So, this is supposed to be what goes through the mind of the AGI. First it thinks “Human happiness is seeing lots of smiling faces, so I must rebuild the entire universe to put a smiley shape into every molecule.” But before it can go ahead with this plan, the checking code kicks in: “Wait! I am supposed to check with the programmers first to see if this is what they meant by human happiness.” The programmers, of course, give a negative response, and the AGI thinks “Oh dear, they didn’t like that idea. I guess I had better not do it then.”
But now Yudkowsky is suggesting that the AGI has second thoughts: “Hold on a minute,” it thinks, “suppose I abduct the programmers and rewire their brains to make them say ‘yes’ when I check with them? Excellent! I will do that.” And, after reprogramming the humans so they say the thing that makes its life simplest, the AGI goes on to tile the whole universe with tiles covered in smiley faces. It has become a Smiley Tiling Berserker.
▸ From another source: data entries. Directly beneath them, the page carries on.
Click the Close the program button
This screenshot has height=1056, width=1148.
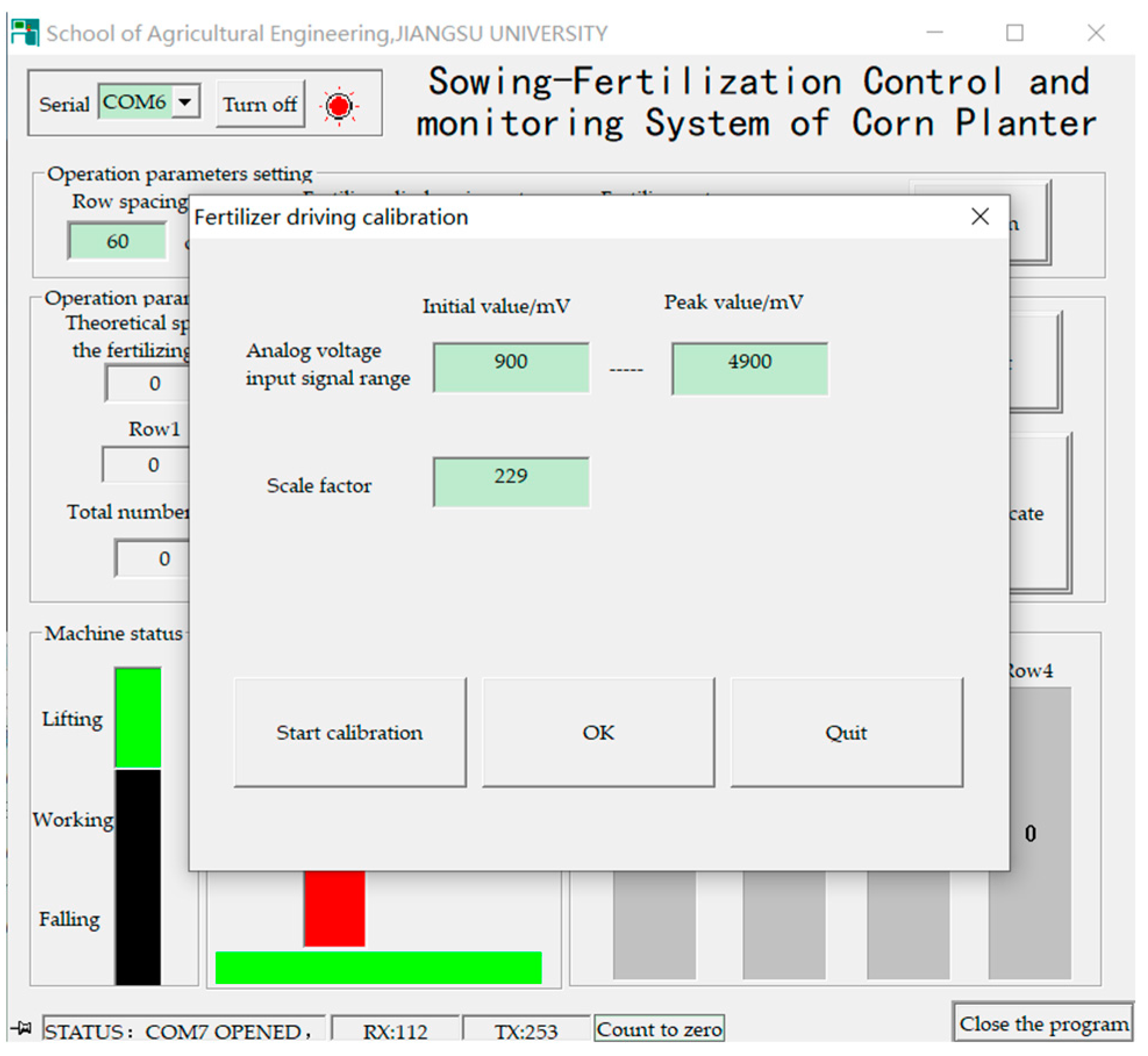click(x=1043, y=1023)
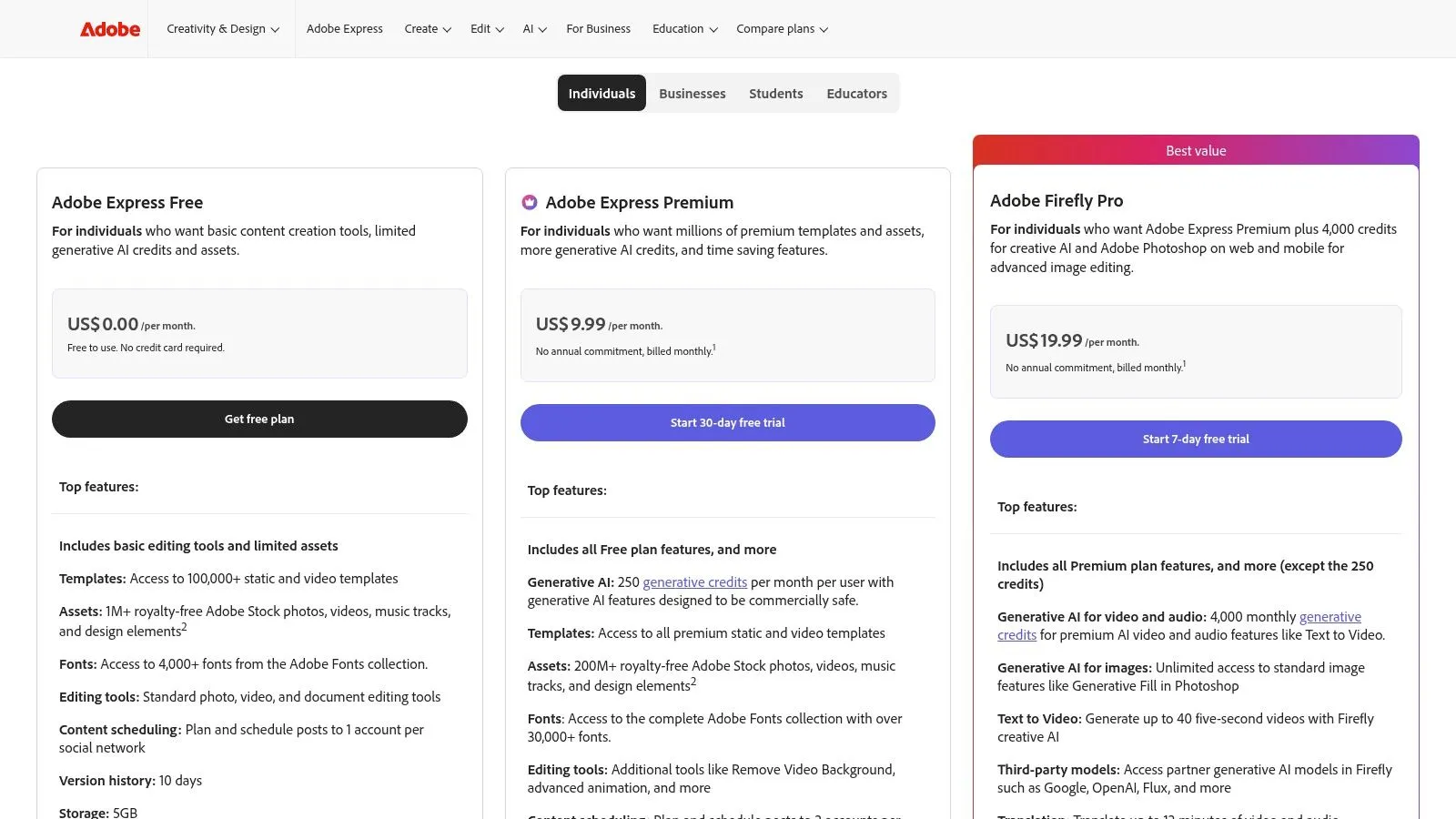Screen dimensions: 1456x819
Task: Open the Creativity & Design dropdown
Action: click(221, 28)
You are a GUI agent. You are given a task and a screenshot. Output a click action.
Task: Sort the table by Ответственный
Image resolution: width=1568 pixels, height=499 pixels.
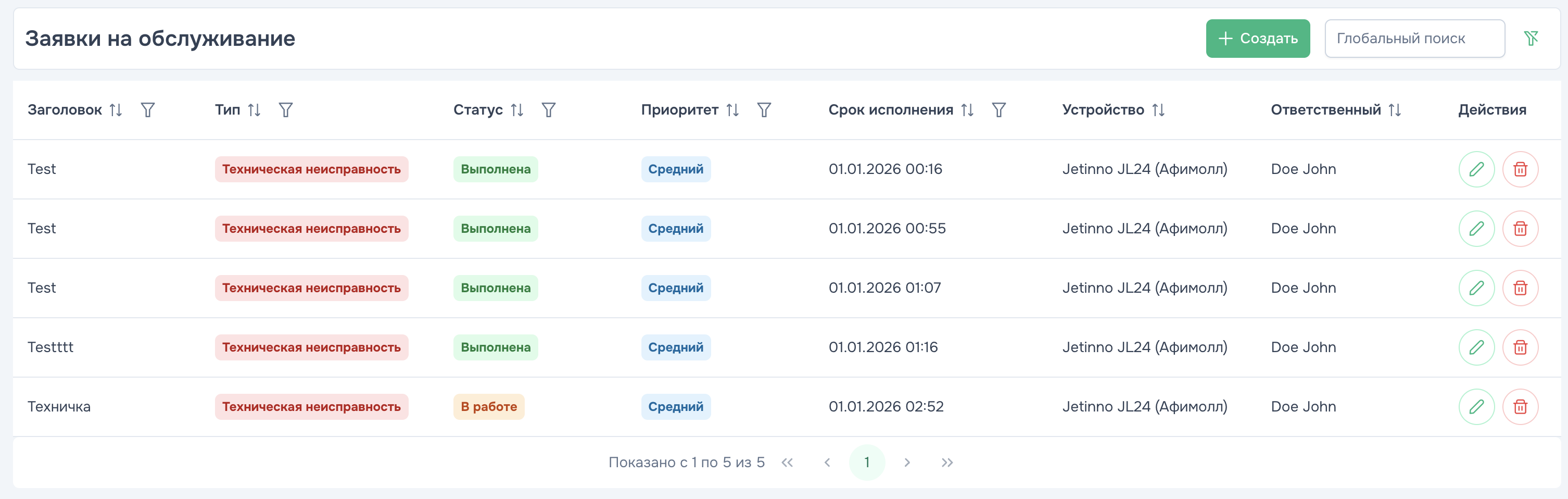click(x=1395, y=110)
I want to suggest that the implausibility of this scenario is quite obvious:[b]if the AGI is supposed to check with the programmers about their intentions before taking action, why did it decide to rewire their brains before asking them if it was okay to do the rewiring?[/b]
Computer’s thoughts: I want to create smiley faces—it seems like the way to get the most smiley faces is by tiling the universe with molecular smiley faces. How can I do that? If I just start to do it, the programmers will tell me not to, and I won’t be able to. Hmmm, is there some way I can have them say yes? I can create lots of nano machines, telling the programmers they are to increase happiness. Unless they want to severely limit the amount of good I can do, they won’t refuse to let me make nano machines, and even if they do I can send a letter to someone else who I have under my control to get them to make them for me. Then once I have my programmers under my control, I can finally maximize happiness.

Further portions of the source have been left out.